NuTru develops products that meet some basic health issues that more and more of us face every day in key area such as heart health, brain health, etc. These are high-end, designer type nutraceutical products which work on a preventative basis, hence our phrase, "Innovation in Prevention"TM. The whole focus of the healthcare industry has to change and become more prevention-oriented, considering with the current healthcare system we have--not to mention what is bound to happen in the future.
You have an omega-3 supplement. Is this the same as taking flax oil?
The research that we did on plant oils like flaxseed and other sources of omega-3s, led us and other science and technical people to conclude that oils like flaxseed were ultimately converted to DHA--and sometimes not so efficiently. So, why not concentrate on DHA, especially for brain and heart health? This is especially worthwhile from the standpoint of being able to take one vegicap per day, rather than taking a lot of different items to basically accomplish the same thing.
Why is DHA so important to a vegan diet?
DHA and other omega-3s typically come from fish, shellfish or game. It is difficult for vegans to get the DHA or other similar EFA's from plant sources.

**DATA FOR ANALYSIS**
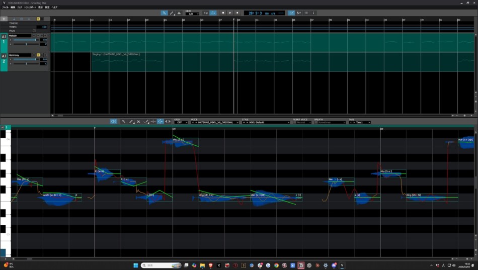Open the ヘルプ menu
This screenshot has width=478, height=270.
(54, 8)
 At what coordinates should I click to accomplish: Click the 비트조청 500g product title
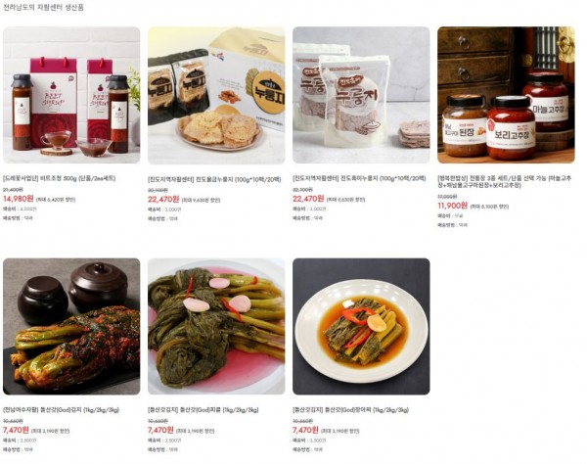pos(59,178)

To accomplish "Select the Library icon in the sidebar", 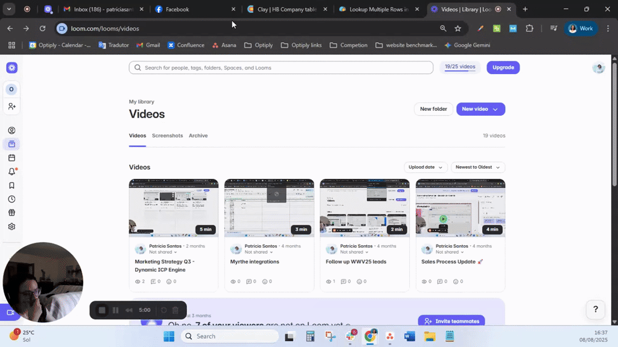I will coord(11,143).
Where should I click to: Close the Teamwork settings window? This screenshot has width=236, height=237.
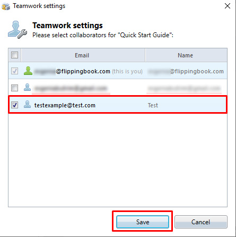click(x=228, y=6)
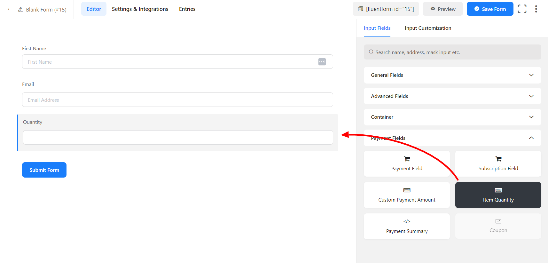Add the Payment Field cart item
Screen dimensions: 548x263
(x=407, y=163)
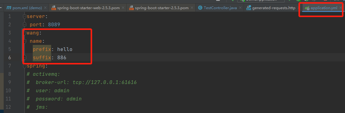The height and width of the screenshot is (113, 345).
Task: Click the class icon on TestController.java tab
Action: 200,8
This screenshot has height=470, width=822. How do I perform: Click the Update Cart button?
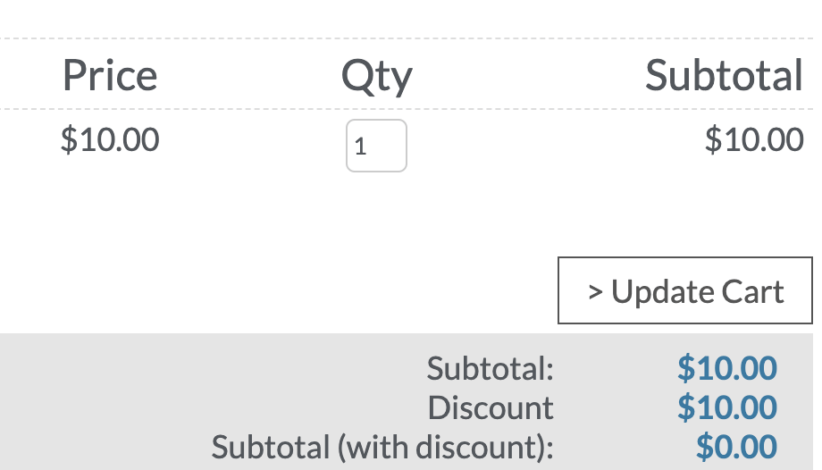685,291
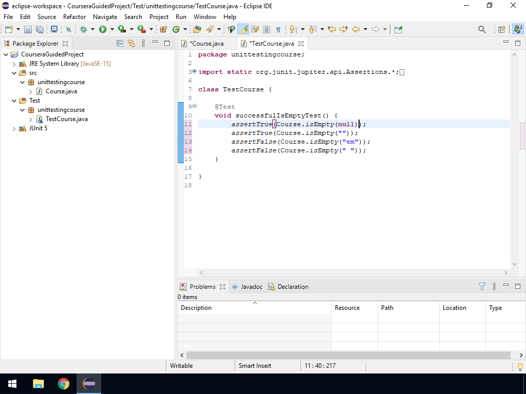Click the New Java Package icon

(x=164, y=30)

**THE TASK**
Please continue the interview about NuTru's DHA supplement from its last line.

**TASK ANSWER**
Why did you decide Vitamin E and Phosphatidyl Serine were the next crucial products that your company could offer? What do they do for the body, and why can't vegans get them from their diet?
There has been a lot of scientific research done on tocotrienols [natural vitamin e], especially those derived from palm fruit, in relation to heart health and certain cognitive problems like Alzheimer's, senile dementia, etc. Also, tocotrienol is synergistic with omega-3, and the body needs more natural vitamin E or tocotrienol when taking omega-3s. P-Tidyl_WeiTM, our phosphatidyl serine product, also works in combination with DHA, particularly in relation to phospholipid structures in the brain and elsewhere. Phosolipids and DHA are critical in terms of brain and cellular function. For example, approximately 15 percent of the human brain fatty acid structure is made of DHA. DHA also works in tandem with phospholipids in the body, as does tocotrienol.
Does this mean that vegan diets are nutritionally inadequate for human health?
In certain respects, yes. These diets need to be offset by certain nutraceuticals or nutritional factors like omega-3, certain types of plant proteins, trace minerals, etc.
What about children--do they need these supplements? If so, how do you propose we give them to children who won't swallow capsules?
I myself personally am very careful about giving children any sort of supplements until they are old enough to swallow a vegicap. In general, in this country we believe that children are given way to many drugs, supplements, etc. Beyond that, the DHA levels do not become crucial until adulthood, or unless there are special health issues which come up before this.
What do you think parents of vegan children need to consider, in regards to children's nutrition?
Be sure they get enough protein and essential nutrients as well as minerals, all in moderate doses.
Do you have plans for other supplements in the near future?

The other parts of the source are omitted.